I was asked to discuss reading (and reading education) from my perspective recently. Here’s the reply I gave…
The students I teach now, like other university students I have taught, have the ability to read. They are perfectly able to move their eyes over a page, or a screen, and recognize the typographical symbols as letters that make up words that make up sentences or lines.
The problems they face usually relate to a narrow concept of reading, which includes an unwillingness to read a wider variety of texts. These are not problems that are restricted to well-qualified, well-educated university students who are expert readers. As the networked computer provides tremendous access to writing and transforms our experience of language, all of are asked to rethink and enlarge our reading ability.
One problem with reading too narrowly is the view that reading is only instrumental. People who spend a significant portion of their lives speaking to their friends and family members about nothing – simply because they enjoy company and conversation – will sometimes refuse to believe that reading can a pleasure in and of itself. Reading is too often seen only as a tool, to allow one to follow instructions, determine the ingredients in packaged food, or to learn about some news event or underlying argument.
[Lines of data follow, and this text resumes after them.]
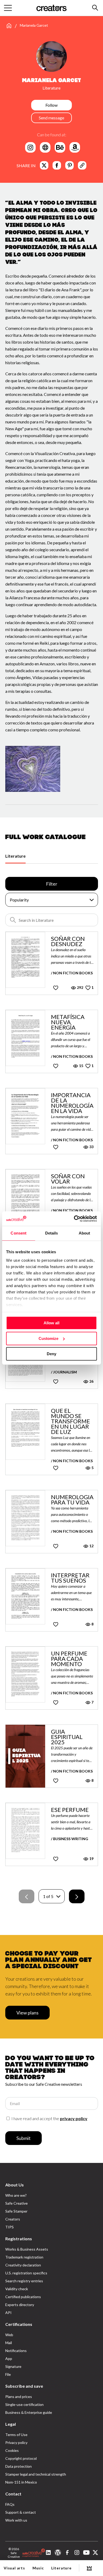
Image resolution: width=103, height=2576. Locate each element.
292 (79, 987)
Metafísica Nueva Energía (68, 1022)
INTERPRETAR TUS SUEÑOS (70, 1578)
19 (90, 1858)
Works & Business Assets (26, 2249)
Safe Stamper (16, 2211)
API (8, 2312)
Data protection (18, 2466)
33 (90, 1146)
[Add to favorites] (55, 987)
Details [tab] (51, 1233)
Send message (51, 117)
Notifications (16, 2350)
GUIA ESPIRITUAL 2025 (67, 1737)
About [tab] (84, 1233)
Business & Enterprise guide (28, 2412)
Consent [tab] (18, 1233)
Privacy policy (16, 2442)
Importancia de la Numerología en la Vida (72, 1103)
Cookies (12, 2450)
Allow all (51, 1323)
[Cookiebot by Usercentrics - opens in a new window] (74, 1218)
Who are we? (16, 2195)
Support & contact (20, 2512)
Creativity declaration (23, 2265)
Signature (13, 2366)
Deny (51, 1354)
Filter (51, 884)
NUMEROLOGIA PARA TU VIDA (72, 1499)
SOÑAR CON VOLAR (68, 1179)
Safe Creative (16, 2203)
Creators (12, 2219)
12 (90, 1546)
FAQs (10, 2504)
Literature (15, 855)
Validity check (16, 2289)
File (8, 2374)
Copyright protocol (21, 2458)
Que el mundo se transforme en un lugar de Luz (70, 1421)
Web (9, 2334)
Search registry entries (24, 2281)
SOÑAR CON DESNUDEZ (68, 941)
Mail (8, 2342)
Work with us (16, 2520)
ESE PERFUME (70, 1809)
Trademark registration (24, 2257)
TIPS (9, 2227)
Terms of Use (16, 2434)
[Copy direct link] (82, 165)
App (8, 2358)
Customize (48, 1338)
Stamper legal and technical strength (35, 2474)
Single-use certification (24, 2404)
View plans (27, 2013)
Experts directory (19, 2304)
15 (80, 1065)
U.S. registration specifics (26, 2273)
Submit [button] (23, 2138)
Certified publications (23, 2296)
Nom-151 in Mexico (21, 2482)
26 (90, 1381)
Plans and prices (18, 2396)
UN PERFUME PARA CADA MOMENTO (69, 1659)
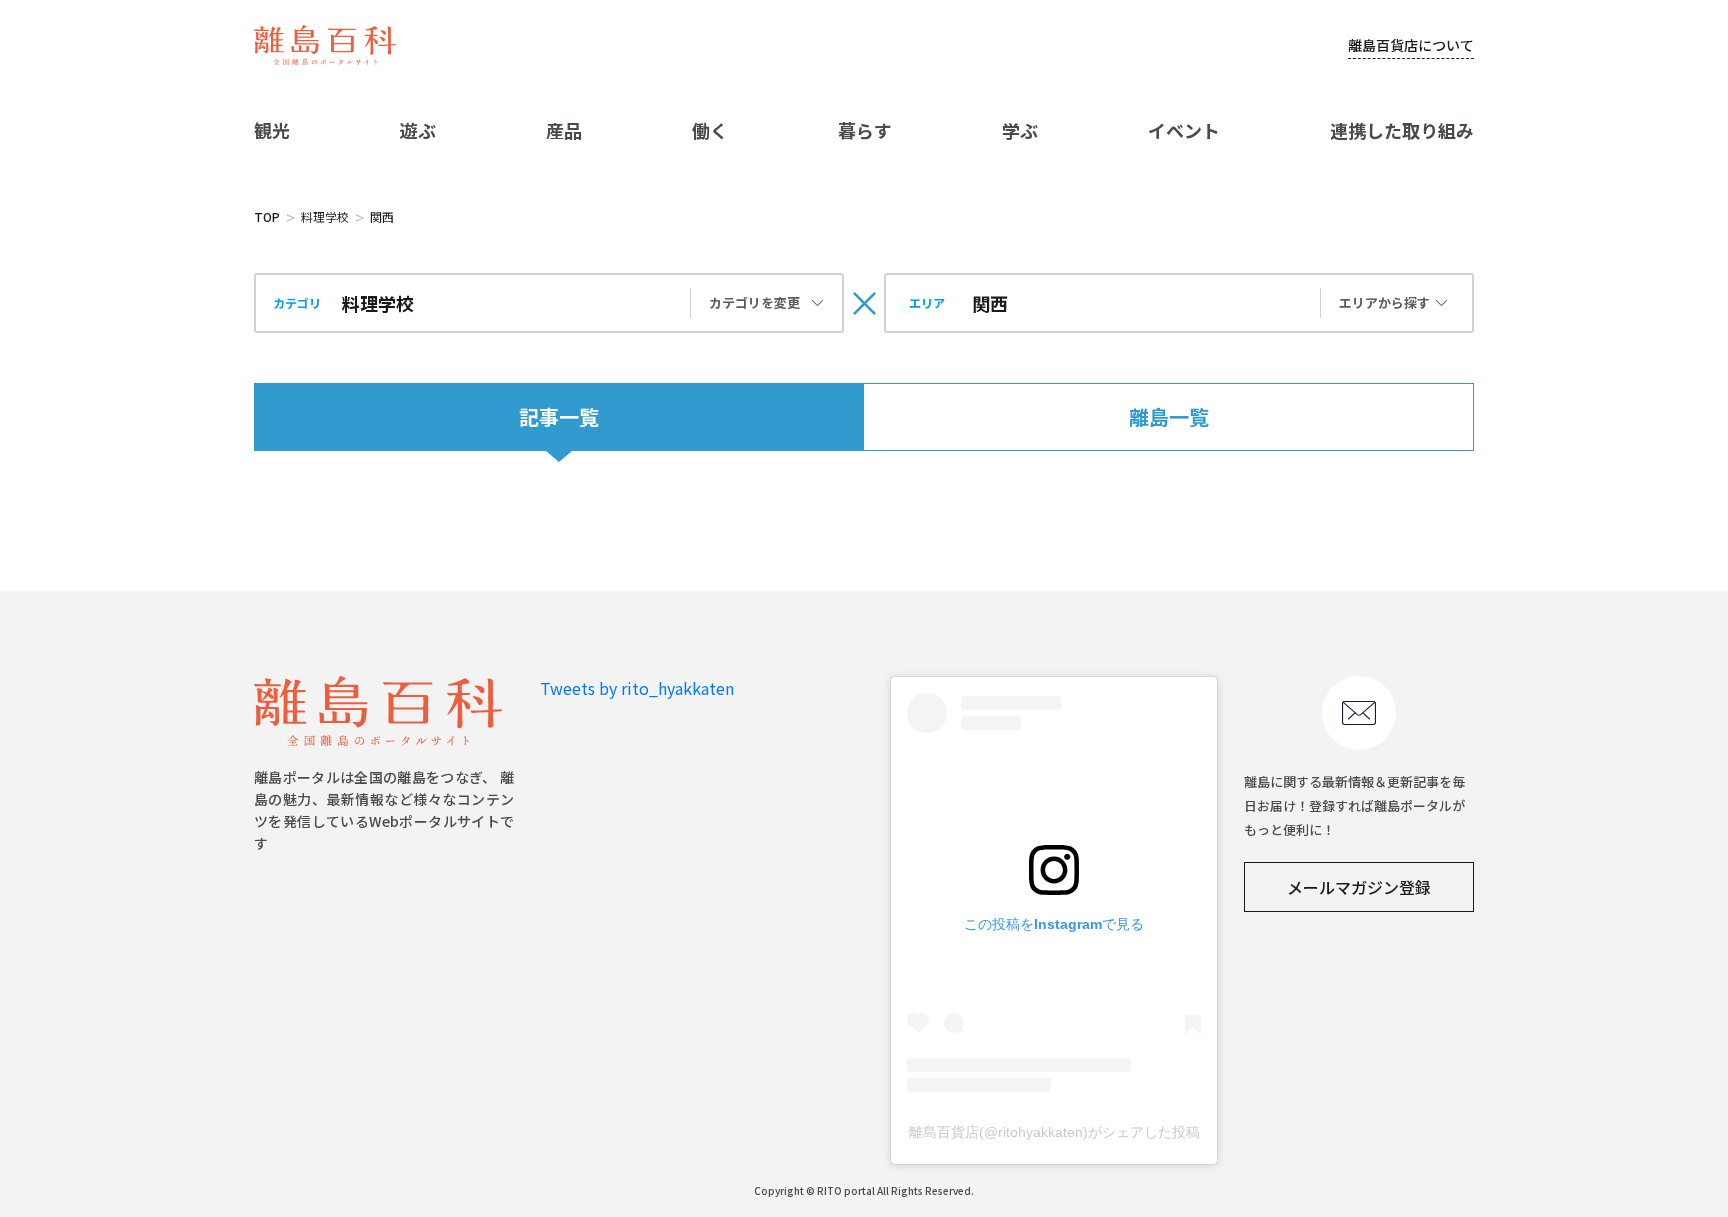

To try to enlarge a student’s idea of reading, I might present a text that, whether said aloud or imagined to one’s self, communicates almost nothing and is simply beautiful. To take a very conservative example:
Glooms of the live-oaks, beautiful-braided and woven
With intricate shades of the vines that myriad-cloven
Clamber the forks of the multiform boughs,—
Emerald twilights,—
Virginal shy lights,
Wrought of the leaves to allure to the whisper of vows,
When lovers pace timidly down through the green colonnades
Of the dim sweet woods, of the dear dark woods,
Of the heavenly woods and glades,
That run to the radiant marginal sand-beach within
The wide sea-marshes of Glynn;—
This is from an American poem, Sidney Lanier’s The Marshes of Glynn, published in 1878. It shows that it is not necessary to turn to some almost unrecognizable avant-garde poem to see how sound can overflow meaning, providing a pleasure that has almost nothing to do with communication. Lanier had a very musical view of poetry, but this poem does not need to be sung or played by an expert musician. Anyone who can read English can bring it alive.
Another problem with a narrow concept of reading is not understanding the full range of what can be read. Students are comfortable reading pages and feeds, and reading emails and IMs, but it is not always as clear how they might read around in the library to explore as researchers, how they might read an unusual Web site or other complex digital object, or how they might read their daily urban environment. Those of us familiar with art and literature will habitually “view” something in the former category, perhaps not even noticing that it may be legible.
To address this issue, I do turn to an almost unrecognizable avant-garde poem, Steve McCaffery’s Carnival, the first panel. This Canadian concrete poem, typed in a red and black in an amazing configuration of characters, seems to many to be an artwork but was created by a poet and published as poetry. Unlike the most famous Brazilian concrete poems, this is an example of “dirty concrete” that many do not even see, initially, as legible. Students who are able to assume the attitude of readers find that it can be read, however, and that it has an amazing ability to disclose things about reading: Our assumptions in how to trace words and letters in space, our ability to fill in partly-missing and entirely missing letters, the question of how to sound fragments of words and patterns of punctuation marks.
The first page of Carnival, panel one, is from the
Coach House online edition.
When people learn how to speak a language – whether as an infant or later in life – they sometimes simply babble or chat. Everyone would agree that a learner should be allowed to enjoy speaking and listening, to enjoy making and hearing the sounds of a language, in addition to caring about the purposeful uses of that language. I believe it’s the same for reading. Reading is more than just a process of decipherment that provides an information payload. It gives us special access to the pleasures of language and to its complexities. Any sighted person, with or without any English, can look at the first panel of Carnival. But only a reader can both view it and read it, comprehending it as a visual design and as language. If a reader is unwilling to hear The Marshes of Glynn, it could be understood simply as a botanical catalog with some lovers traipsing about here and there. To hear, instead, the play of sound and sense, is to encounter something new, to understand another aspect of words and how they work.